These are markets that have taken place on the last days of the lunar year in many rural areas of Vietnam for hundreds of years and have become a part of the "Tet culture" of Vietnamese people.
Countryside markets usually only open one session a day: mai market (morning market) or hom market (afternoon market), but during Tet, due to the high demand for buying and selling, Tet markets in the countryside often take place all day.
For generations, the Tet market in the countryside has not only been a normal economic activity but also a cultural activity, an invisible thread connecting the village and neighborhood, a special space and time for people to feel the harmony of heaven and earth, of all things before spring.
For that reason, the image of the rural Tet market has appeared in many poetic works, including the poem Tet Market by Doan Van Cu printed in the collection Vietnamese Poets (by Hoai Thanh - Hoai Chan, Hoa Tien Publishing House, 1967).

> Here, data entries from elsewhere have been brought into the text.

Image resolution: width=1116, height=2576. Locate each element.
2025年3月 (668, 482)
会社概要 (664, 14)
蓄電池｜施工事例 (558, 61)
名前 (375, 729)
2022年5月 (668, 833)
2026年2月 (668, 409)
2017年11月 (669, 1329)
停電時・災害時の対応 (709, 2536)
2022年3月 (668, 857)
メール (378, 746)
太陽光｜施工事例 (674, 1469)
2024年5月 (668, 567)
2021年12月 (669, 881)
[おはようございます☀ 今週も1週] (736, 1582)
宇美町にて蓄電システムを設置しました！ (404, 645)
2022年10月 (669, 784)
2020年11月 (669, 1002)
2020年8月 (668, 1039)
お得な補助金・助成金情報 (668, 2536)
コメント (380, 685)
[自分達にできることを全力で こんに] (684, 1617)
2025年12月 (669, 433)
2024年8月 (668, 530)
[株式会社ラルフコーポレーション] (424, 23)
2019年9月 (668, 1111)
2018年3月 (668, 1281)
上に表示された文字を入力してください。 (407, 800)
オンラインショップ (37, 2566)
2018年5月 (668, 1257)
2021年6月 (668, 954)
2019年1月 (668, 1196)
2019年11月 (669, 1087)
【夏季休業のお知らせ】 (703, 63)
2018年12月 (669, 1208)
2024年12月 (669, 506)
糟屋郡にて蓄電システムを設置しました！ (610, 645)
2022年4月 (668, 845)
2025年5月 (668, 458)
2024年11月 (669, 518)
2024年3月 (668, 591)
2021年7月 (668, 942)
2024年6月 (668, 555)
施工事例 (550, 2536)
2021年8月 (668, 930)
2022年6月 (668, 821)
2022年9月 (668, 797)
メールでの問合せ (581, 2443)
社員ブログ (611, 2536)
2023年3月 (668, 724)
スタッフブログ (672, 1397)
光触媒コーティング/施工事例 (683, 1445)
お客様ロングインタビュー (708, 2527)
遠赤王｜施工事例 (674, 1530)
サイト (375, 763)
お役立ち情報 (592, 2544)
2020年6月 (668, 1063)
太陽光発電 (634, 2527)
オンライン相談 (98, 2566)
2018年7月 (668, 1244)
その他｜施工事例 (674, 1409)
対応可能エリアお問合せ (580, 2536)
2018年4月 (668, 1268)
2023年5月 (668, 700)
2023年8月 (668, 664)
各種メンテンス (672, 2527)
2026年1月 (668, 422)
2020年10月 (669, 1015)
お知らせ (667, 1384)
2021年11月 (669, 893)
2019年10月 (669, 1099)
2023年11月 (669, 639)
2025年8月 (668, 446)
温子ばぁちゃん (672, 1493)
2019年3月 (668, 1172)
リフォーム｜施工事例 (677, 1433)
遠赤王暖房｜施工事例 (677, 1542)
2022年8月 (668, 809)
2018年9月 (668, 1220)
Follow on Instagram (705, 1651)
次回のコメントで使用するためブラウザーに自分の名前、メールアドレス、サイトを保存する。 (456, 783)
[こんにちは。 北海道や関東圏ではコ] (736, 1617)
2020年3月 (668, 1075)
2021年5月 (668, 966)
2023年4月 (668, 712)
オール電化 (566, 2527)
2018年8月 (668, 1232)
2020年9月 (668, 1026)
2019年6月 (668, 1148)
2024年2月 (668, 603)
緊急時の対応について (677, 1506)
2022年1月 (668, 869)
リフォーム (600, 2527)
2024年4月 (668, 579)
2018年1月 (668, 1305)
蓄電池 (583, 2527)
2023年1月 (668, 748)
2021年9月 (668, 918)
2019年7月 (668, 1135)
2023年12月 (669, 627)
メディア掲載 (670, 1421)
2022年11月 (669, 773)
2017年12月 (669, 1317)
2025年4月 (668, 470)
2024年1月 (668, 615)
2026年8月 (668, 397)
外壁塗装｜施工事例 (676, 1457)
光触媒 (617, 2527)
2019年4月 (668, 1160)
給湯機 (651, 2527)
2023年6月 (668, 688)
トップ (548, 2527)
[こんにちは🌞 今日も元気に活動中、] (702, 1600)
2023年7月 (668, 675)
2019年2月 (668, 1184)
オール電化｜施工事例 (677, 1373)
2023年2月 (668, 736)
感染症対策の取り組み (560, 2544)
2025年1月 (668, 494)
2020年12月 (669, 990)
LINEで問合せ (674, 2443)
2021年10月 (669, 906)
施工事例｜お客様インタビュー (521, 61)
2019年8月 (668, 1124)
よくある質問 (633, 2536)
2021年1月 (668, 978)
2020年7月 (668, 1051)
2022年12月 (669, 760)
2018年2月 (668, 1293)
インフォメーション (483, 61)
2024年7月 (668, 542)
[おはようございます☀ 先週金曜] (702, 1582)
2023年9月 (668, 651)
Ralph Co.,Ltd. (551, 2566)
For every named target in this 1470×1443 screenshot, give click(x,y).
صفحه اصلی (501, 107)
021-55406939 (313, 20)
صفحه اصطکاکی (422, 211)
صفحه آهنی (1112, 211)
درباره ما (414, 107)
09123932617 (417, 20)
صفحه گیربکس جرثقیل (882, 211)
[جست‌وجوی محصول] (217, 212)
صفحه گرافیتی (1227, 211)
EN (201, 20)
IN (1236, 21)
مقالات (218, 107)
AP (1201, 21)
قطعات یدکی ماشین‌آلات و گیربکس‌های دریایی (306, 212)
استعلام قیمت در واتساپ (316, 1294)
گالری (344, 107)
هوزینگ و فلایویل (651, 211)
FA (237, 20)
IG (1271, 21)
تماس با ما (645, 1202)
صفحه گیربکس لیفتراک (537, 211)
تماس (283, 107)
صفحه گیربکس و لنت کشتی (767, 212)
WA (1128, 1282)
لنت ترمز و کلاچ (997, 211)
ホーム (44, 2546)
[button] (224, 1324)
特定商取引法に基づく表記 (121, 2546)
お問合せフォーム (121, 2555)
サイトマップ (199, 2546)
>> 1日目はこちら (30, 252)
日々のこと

This is like a spring picture painted with verses:
The white clouds gradually turned red on the mountain top.
Pink and blue mist embraces the thatched roof
On the white-edged road on the green hillside
People from hamlets are bustling to go to the Tet market.
…
The boys in red shirts ran around
Some old people walk with canes
She wore a red blouse and smiled silently.
The baby nestled his head in his mother's bib
Two villagers carried pigs and ran ahead.
The funny yellow cow chased after
…
A teacher bent over on the bed,
Hand grinding inkstone, scribbling spring poems
The old scholar stopped and stroked his beard.
Mouth reciting a few lines of red couplets
The old lady selling goods next to the ancient temple
Water and time to wash hair white
The flower boy with a brown scarf on his head
Sitting and stacking the pile of gold on the mat
…
Nowadays, although life is taking place in a somewhat hurried, modern way with many constant changes, causing many old features to be lost, the Tet markets in the countryside still exist. Even though those markets are no longer intact like the Tet Market of poet Doan Van Cu, they are still full of cultural and humanistic values, like slow-motion films preserving for contemporary Vietnamese people the beauty of the old Tet in the countryside.